After describing the estate the vendors say:

“And now they sell the said estate, with all its uses, servitudes and apurtenances, to Sr. Soto Colón, who appears herein, for himself and all and each of the parties represented by him and herein-before named, according to their respective rights as heirs of don Faustino Soto Torres, already mentioned, for $1,500 which they declared to have received to their satisfaction prior to this act of inheritance from the said ancestor' Soto Torres as stated to them by Soto Colón who appears herein; and it is hereby agreed and stipulated that the vendors herein are free and relieved from answering in any manner because of warranty, inasmuch as the predecessor in interest of the above purchasers was the former owner of the said real estate.”

Tbe appellant insists in Ms brief that the provisions of the Political Code which the registrar had in mind has reference to persons already deceased.

And so it is, indeed; but what appears from the deed of sale herein, as we have just seen, is that although the deed was executed by people alive, it was so executed for the purpose of embodying in a public instrument a transaction made with a person who had died and was substituted in the execution by his heirs.
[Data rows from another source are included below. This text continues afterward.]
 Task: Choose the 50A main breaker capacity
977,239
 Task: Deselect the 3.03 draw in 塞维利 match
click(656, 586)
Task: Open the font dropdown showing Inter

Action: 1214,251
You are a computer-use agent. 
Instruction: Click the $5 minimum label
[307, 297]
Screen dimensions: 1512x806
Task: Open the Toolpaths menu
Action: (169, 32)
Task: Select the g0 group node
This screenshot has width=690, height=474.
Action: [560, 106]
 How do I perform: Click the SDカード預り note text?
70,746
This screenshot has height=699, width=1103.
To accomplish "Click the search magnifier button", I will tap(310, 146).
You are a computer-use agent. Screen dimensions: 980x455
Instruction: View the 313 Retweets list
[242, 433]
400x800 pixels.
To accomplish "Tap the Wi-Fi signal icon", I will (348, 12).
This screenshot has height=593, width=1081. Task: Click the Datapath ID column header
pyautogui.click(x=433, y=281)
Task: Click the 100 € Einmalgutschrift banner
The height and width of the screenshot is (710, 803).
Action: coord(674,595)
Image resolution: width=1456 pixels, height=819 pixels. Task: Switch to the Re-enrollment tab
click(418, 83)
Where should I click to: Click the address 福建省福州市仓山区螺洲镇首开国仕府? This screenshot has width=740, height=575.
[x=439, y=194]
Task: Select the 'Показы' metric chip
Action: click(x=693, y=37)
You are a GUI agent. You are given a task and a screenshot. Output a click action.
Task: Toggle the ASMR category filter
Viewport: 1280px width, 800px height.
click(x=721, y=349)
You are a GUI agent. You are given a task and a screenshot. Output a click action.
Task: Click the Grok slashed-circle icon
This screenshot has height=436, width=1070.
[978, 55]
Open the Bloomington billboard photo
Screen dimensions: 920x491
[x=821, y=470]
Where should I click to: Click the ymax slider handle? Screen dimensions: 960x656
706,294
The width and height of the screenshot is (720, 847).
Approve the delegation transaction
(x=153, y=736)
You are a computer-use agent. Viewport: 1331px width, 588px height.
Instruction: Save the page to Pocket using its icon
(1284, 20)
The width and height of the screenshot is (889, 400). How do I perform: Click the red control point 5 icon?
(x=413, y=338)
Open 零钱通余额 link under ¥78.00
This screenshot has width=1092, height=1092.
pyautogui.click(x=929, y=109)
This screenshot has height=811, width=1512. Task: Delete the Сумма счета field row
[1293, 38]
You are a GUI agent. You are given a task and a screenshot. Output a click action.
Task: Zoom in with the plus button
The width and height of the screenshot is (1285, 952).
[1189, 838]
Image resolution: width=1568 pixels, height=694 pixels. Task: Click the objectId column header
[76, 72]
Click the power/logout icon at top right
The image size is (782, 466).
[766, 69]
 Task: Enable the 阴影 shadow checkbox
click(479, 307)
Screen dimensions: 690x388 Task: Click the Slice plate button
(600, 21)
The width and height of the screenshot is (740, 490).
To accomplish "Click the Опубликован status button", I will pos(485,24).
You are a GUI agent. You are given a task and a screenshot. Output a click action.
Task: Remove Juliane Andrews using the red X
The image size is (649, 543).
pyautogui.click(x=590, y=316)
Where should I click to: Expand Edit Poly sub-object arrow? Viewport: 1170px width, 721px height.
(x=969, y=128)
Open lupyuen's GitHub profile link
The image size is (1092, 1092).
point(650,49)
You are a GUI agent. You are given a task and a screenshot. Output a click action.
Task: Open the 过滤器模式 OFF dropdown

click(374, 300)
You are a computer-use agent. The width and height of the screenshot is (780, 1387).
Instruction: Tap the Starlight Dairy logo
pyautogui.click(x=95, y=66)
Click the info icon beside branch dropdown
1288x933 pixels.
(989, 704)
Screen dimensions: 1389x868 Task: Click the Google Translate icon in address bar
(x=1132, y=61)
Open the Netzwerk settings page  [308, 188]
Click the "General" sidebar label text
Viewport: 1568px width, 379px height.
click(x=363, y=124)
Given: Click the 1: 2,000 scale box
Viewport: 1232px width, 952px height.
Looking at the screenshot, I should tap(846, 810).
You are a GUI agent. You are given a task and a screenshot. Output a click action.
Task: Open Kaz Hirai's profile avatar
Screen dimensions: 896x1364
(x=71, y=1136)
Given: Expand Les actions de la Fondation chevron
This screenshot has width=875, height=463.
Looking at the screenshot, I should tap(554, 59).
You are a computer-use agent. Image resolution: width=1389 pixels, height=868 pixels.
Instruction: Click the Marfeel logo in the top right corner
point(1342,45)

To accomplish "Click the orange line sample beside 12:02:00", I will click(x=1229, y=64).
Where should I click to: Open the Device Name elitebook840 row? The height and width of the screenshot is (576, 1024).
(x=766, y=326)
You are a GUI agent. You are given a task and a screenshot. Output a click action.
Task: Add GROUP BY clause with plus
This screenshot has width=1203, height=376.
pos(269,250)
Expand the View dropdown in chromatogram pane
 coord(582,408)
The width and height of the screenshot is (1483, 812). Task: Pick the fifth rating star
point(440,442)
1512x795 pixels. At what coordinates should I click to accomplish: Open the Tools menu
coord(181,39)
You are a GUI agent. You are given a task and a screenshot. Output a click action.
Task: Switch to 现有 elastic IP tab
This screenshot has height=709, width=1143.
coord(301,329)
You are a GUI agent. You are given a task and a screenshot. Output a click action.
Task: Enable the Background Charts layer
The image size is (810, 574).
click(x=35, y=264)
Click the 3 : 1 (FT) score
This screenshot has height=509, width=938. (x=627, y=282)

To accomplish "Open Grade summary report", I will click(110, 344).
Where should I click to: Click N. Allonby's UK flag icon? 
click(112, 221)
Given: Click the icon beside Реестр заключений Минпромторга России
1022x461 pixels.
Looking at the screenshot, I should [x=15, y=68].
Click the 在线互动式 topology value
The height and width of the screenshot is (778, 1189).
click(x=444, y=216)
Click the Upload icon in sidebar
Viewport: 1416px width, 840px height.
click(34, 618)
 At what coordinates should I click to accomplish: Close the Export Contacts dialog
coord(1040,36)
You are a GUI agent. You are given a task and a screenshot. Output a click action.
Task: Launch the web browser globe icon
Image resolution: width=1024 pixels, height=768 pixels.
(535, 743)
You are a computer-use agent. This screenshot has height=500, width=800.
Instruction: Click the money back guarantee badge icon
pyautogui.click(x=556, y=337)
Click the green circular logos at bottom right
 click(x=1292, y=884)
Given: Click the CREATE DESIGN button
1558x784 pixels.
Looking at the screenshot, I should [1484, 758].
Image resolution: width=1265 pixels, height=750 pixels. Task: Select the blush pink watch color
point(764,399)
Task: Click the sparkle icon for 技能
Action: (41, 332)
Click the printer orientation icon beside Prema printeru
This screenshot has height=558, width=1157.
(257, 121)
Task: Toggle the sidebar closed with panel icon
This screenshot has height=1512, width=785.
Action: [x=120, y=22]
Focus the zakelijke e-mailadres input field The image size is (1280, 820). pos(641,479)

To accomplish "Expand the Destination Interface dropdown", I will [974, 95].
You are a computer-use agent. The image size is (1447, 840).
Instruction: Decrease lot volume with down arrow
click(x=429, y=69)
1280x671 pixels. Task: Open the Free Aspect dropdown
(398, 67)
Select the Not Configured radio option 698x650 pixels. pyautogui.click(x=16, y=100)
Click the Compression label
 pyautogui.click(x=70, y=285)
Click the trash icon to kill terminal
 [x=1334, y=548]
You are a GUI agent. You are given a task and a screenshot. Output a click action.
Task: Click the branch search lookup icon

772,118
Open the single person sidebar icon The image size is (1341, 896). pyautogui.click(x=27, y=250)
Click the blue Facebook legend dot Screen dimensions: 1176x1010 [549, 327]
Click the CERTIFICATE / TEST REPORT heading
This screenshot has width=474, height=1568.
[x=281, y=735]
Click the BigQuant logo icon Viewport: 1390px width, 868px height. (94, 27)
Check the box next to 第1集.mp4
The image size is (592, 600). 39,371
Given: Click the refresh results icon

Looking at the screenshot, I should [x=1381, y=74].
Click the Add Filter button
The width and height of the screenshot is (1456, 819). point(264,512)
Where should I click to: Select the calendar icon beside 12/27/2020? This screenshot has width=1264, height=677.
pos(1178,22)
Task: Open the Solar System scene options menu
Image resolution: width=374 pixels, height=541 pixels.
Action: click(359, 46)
The latter — who appear as purchasers in the instrument whose record is sought- — did not actually acquire the property by purchase but by inheritance.

As to the improper representation of the minors, it is said in the deed:

“Don Telesforo Eduardo states, that he appears for himself and in the name and representation of the following persons: ... of age, except Gervasio, María, Monsa, and Manuel, who are minors; . . . .”

[313]*313The appellant concedes that the power to represent the minors was vested in the mother, inasmuch as the father had died, but maintains that “such power could be delegated to somebody else, as happened in the instant case, since it was a ease of acquiring and not of conveying; and all that the law requires is that the such mandate (either verbal or written) be ratified afterwards by the principal.Of course, as minors they were not qualified to confer power; but, although the deed is silent in that respect, it must be presumed that Telesforo Eduardo, the coheir who appeared, had been empowered by the other purchasing heirs and by the mother of the said minors to represent them all, which proceeding was afterwards consented to and ratified by all, including the mother of the minor heirs, some by appearing before a notary and executing the deed of sale to Pedro Ferrer, and the mother before the district court requesting authorization for the sale by public auction of the jointly owned interests acquired by her children by deed No. 150 from Antonio Román González.”

We think that as minors are involved and as the execution of the deed amounts to the acceptance of an inheritance rather than the purchase of an estate, the authorization from the mother to Telesforo Eduardo Soto Colón, who appears in the deed, to represent her children can not be presumed. However, as the last of the instruments presented shows that the mother of the minors recognized the transaction when she subsequently sought judicial authorization to sell what had been acquired, we think that the deficiency was supplied and the defect cured and therefore that the record should not have been refused on that score.

By virtue of the foregoing, the appeal shall be dismissed as to the first ground and sustained as to the second; although the records sought can not be decreed because the refusal is upheld -on the first ground.